JAKARTA - Kejaksaan Agung (Kejagung) mengungkap skandal suap besar-besaran yang melibatkan Ketua Pengadilan Negeri (PN) Jakarta Selatan, Muhammad Arif Nuryanta (MAN), dalam kasus korupsi ekspor minyak sawit mentah (Crude Palm Oil/CPO).

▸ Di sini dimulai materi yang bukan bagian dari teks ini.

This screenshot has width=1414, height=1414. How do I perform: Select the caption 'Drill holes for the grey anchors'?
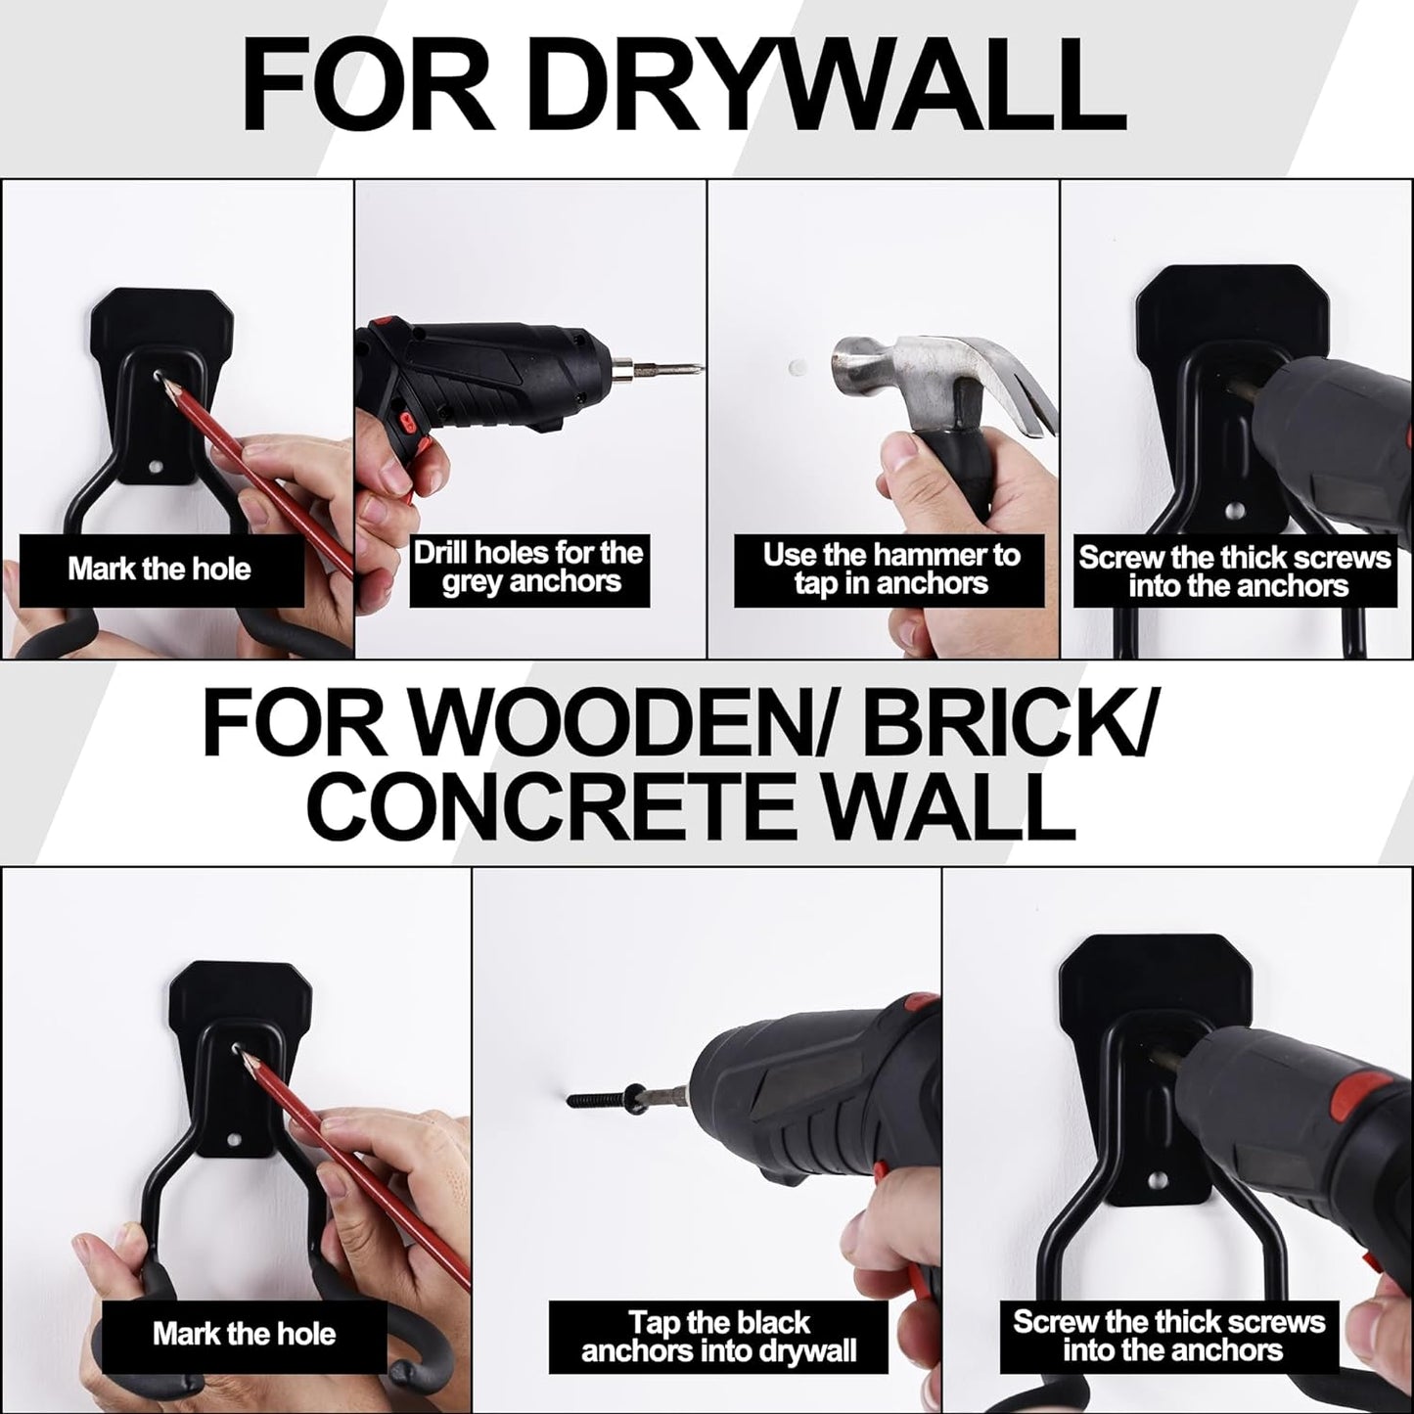coord(529,568)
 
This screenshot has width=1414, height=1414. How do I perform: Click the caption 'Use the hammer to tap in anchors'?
coord(890,570)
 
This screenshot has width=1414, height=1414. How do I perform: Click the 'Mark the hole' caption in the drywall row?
coord(160,570)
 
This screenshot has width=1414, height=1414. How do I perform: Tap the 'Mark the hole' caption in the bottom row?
coord(244,1334)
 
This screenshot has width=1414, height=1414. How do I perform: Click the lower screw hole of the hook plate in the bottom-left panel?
coord(235,1140)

MAN diduga menerima suap sebesar Rp60 miliar untuk mempengaruhi putusan lepas (ontslag) terhadap tiga korporasi sawit besar: PT Wilmar Group, PT Permata Hijau Group, dan PT Musim Mas Group.
Modus Suap dan Peran Para Tersangka
Direktur Penyidikan Jaksa Agung Muda Tindak Pidana Khusus (Jampidsus) Kejagung, Abdul Qohar, menjelaskan bahwa suap tersebut diberikan oleh dua advokat, Marcella Santoso (MS) dan Aryanto (AR), melalui panitera muda perdata PN Jakarta Utara, Wahyu Gunawan (WG), yang merupakan orang kepercayaan MAN.
"MAN diduga telah menerima uang suap sebesar Rp60 miliar dari tersangka MS dan AR selaku advokat untuk pengaturan putusan agar dijatuhkan ontslag," ujar Qohar dalam konferensi pers di Jakarta, Sabtu (12/4/2025) malam.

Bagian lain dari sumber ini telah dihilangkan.